* _Reading passage_
• • •
God, hearing them squirm is almost making me horny. Please keep them groveling at the feet of the FTC. I reallllly wouldn't mind hearing this for a few years at least.

...Funny how whenever Republicans are in power, we get dickheads like Ajit Pai do absolutely nothing, arging that his hands are tied. But when democrats get voted in, the FTC starts drafting rules like being able to cancel a bill with a single click instead of fighting on the phone for 3½ hours with a bullshit sales rep until you have to threaten to sue them in order to cancel your internet or cable package. It's really funny how that works.

[–] mozz@mbin.grits.dev 26 points 10 months ago

Ajit Pai do absolutely nothing

*cancel net neutrality

[–] restingboredface@sh.itjust.works 57 points 10 months ago (3 children)

The one thing where I agree with cable companies about is the risk to consumers accidentally canceling all or multiple services when they intend to just cancel one. It will be hard to explain that a package price will no longer apply if one part of the package is canceled.
• • •
* _Collected data_
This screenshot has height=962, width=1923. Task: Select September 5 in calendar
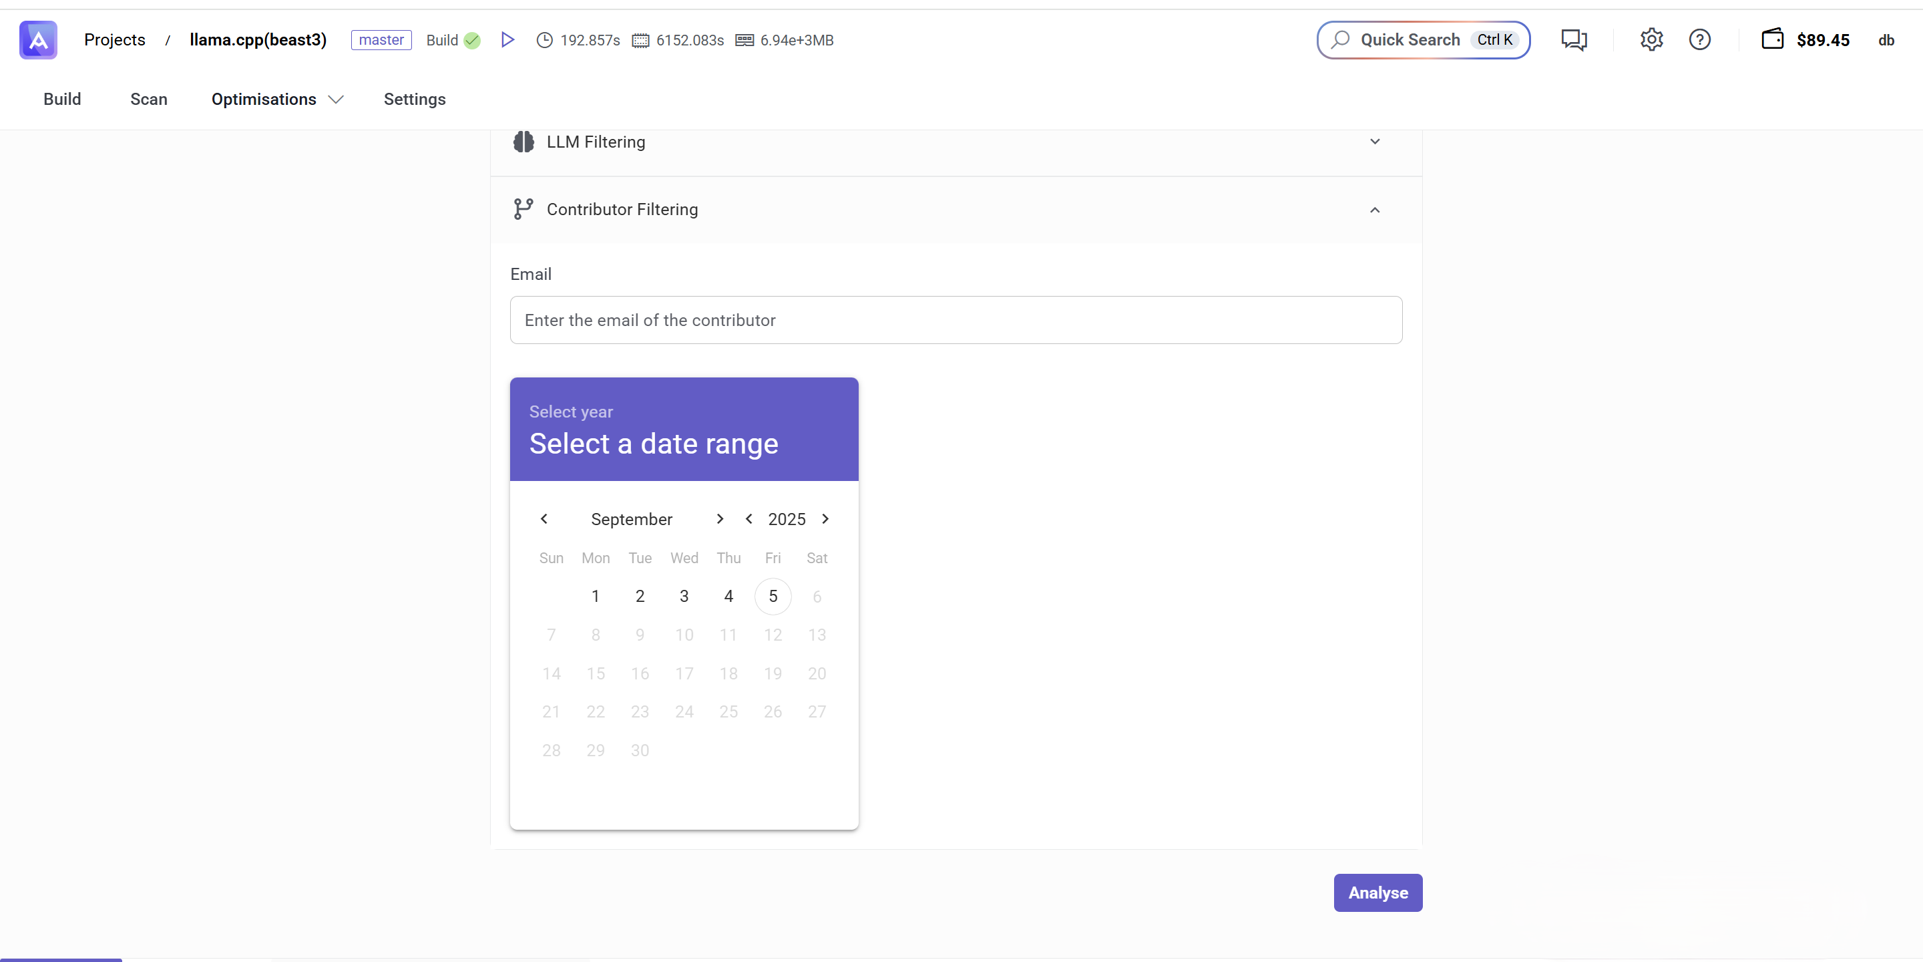[773, 596]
• • •
* _Exercises_
- A) In the comment thread, rewrite the passage from "The one thing" up to and including "package is canceled.", replacing "cable companies" with "internet providers".
- B) List each distinct form of the word "cancel" that appears in the comment thread.
- C) Decide whether each statement agrees with the comment thread, and support each decision with the text's own words: (i) The thread mentions fighting on the phone for 3½ hours. (ii) The comment by restingboredface@sh.itjust.works received 26 points. (iii) The last comment agrees with cable companies on one point.
The data are not required for this work.

* _Exercise responses_
- A)
The one thing where I agree with internet providers about is the risk to consumers accidentally canceling all or multiple services when they intend to just cancel one. It will be hard to explain that a package price will no longer apply if one part of the package is canceled.

- B) cancel, canceling, canceled

- C)
(i) Yes: "fighting on the phone for 3½ hours"
(ii) No: "restingboredface@sh.itjust.works 57 points"
(iii) Yes: "The one thing where I agree with cable companies about is the risk to consumers accidentally canceling all or multiple services"